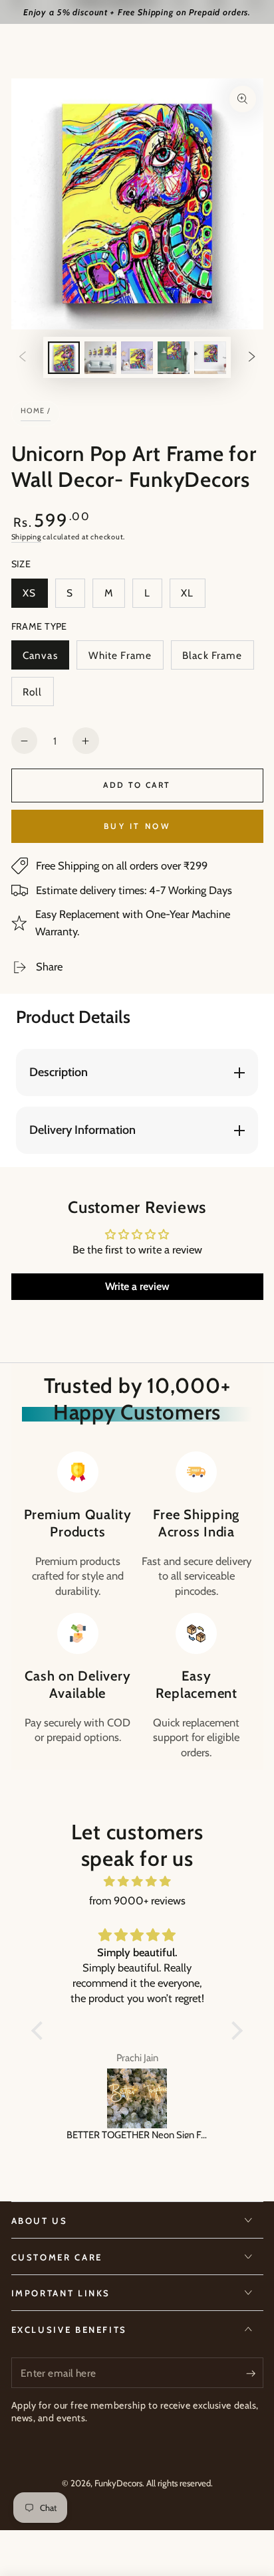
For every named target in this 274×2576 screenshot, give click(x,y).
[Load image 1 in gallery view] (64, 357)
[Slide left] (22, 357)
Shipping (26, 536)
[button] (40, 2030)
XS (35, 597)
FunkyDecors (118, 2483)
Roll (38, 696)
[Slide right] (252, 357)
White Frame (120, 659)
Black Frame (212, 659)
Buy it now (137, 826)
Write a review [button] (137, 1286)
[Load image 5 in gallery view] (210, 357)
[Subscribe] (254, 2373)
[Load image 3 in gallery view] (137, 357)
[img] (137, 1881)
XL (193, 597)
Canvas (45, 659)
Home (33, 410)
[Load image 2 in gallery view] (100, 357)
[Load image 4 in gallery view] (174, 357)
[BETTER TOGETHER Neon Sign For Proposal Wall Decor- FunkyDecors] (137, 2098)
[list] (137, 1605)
- - - - - - -
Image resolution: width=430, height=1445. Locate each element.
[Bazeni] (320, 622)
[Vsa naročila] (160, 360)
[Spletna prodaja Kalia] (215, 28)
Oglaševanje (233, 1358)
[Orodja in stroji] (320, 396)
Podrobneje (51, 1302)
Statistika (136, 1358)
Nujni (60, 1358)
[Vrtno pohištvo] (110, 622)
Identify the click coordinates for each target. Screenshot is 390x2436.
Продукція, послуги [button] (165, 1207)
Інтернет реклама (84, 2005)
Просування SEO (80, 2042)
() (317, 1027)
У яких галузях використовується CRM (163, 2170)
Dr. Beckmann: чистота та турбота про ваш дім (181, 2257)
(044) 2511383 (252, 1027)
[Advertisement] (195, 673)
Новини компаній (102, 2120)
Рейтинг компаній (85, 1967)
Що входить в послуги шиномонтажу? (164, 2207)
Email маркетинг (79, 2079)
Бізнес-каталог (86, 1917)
- - - - - - -
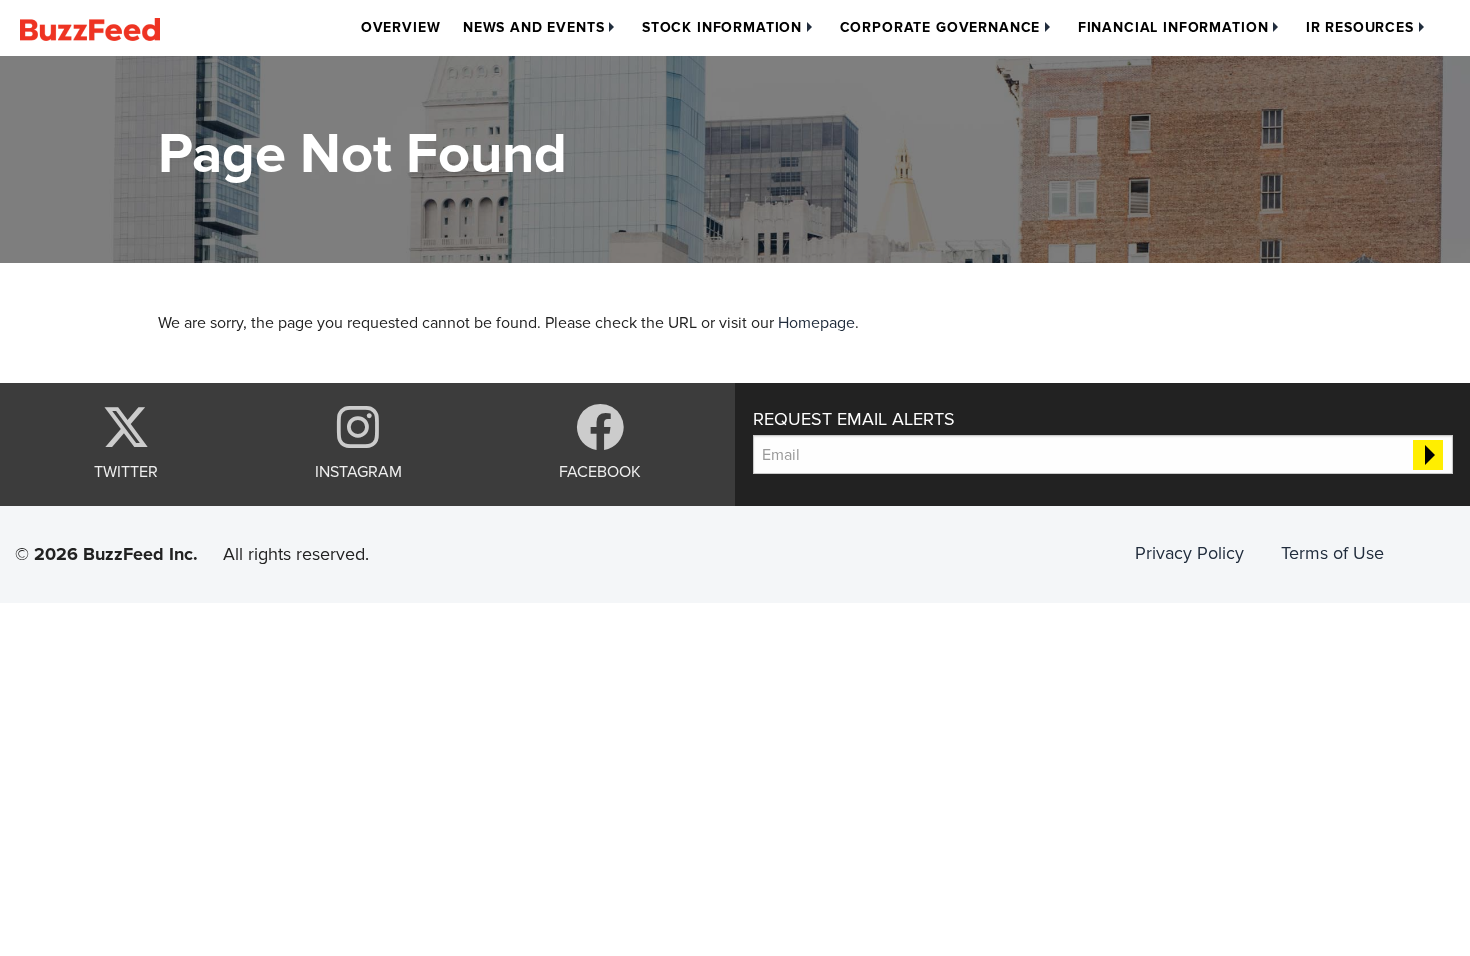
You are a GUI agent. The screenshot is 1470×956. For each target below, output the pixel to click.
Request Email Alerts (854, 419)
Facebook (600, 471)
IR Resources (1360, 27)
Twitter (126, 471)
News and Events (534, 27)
- - - - - - -
▶ _WORK TO COMPLETE_
From the entries above, extract only the lines running from the one containing "() (317, 1027)" through the one containing "Бізнес-каталог (86, 1917)", inclusive.

▶ _SOLUTION FOR THIS EXERCISE_
() (317, 1027)
У яких галузях використовується CRM (163, 2170)
Dr. Beckmann: чистота та турбота про ваш дім (181, 2257)
(044) 2511383 (252, 1027)
[Advertisement] (195, 673)
Новини компаній (102, 2120)
Рейтинг компаній (85, 1967)
Що входить в послуги шиномонтажу? (164, 2207)
Email маркетинг (79, 2079)
Бізнес-каталог (86, 1917)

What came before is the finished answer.